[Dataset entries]
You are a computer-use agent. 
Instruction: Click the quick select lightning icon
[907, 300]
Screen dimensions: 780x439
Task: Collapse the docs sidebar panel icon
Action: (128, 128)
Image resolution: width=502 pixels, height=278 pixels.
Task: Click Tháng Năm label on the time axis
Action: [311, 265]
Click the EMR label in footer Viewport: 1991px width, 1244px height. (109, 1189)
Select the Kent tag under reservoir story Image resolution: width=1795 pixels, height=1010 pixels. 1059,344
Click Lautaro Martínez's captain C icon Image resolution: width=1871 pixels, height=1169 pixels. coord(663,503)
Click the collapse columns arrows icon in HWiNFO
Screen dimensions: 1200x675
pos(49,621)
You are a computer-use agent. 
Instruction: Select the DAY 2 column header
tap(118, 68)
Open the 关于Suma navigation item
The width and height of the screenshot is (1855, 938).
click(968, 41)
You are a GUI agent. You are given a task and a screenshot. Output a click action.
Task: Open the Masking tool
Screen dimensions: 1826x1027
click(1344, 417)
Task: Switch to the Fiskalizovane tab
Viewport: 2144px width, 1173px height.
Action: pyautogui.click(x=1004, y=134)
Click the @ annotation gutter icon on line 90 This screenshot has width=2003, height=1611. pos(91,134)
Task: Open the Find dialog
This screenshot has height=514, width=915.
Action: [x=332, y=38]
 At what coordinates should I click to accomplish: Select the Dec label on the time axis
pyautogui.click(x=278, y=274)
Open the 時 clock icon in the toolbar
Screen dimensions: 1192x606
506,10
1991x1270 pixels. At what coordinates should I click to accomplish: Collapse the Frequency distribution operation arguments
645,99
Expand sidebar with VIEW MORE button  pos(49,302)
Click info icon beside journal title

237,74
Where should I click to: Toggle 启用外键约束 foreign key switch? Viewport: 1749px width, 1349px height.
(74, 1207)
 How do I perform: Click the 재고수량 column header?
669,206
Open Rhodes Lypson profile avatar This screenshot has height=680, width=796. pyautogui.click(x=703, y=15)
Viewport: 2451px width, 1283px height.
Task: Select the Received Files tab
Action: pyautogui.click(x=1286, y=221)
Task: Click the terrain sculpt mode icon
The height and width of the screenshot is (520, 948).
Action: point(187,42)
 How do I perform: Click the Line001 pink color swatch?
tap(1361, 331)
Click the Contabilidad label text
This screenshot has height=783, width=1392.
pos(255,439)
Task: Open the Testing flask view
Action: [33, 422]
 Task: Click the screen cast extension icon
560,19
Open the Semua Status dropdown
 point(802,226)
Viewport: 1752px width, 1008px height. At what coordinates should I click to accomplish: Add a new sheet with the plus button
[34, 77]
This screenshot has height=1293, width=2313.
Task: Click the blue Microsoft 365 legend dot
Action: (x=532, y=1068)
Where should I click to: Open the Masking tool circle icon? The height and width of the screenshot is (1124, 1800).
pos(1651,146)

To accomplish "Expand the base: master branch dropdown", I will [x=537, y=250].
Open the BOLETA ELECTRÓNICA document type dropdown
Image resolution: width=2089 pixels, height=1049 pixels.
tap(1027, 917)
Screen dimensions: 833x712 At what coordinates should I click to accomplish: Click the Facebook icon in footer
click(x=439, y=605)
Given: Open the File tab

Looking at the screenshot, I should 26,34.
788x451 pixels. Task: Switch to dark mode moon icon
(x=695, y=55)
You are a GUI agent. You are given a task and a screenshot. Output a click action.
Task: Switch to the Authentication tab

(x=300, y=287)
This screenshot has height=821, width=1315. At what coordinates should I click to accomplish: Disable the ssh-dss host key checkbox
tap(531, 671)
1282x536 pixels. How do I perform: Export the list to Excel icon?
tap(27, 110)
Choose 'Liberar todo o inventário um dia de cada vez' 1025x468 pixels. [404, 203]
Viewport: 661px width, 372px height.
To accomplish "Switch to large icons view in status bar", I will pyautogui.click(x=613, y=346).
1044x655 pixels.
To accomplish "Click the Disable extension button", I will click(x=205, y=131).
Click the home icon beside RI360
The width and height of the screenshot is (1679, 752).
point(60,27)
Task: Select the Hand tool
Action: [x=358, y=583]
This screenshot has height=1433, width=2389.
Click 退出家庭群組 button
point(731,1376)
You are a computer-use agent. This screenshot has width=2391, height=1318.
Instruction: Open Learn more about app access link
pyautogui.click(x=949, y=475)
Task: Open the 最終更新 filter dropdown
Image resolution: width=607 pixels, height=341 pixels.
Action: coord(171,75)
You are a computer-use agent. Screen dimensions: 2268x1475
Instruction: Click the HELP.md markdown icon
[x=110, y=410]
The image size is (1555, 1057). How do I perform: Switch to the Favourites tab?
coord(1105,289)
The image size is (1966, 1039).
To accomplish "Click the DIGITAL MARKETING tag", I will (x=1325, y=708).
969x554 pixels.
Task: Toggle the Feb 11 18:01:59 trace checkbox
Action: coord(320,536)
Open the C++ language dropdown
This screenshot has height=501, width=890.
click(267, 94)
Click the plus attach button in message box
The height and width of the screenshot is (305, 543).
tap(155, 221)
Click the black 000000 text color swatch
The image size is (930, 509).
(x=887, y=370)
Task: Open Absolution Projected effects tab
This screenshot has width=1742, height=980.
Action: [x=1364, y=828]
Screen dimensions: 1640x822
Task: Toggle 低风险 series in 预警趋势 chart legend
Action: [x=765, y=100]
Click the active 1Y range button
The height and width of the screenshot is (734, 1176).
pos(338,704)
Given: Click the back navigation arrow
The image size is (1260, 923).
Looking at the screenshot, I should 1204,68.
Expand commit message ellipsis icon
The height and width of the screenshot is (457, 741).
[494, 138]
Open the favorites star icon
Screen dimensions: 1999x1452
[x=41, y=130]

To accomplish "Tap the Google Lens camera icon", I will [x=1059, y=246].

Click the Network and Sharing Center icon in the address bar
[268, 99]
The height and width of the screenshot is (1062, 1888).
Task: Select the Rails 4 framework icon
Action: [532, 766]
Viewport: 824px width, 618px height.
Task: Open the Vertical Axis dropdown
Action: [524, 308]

→ **Action item**: For each line above that includes the word "navigation", make a copy of that line.

→ **Completed exercise**:
Open the 关于Suma navigation item
Given: Click the back navigation arrow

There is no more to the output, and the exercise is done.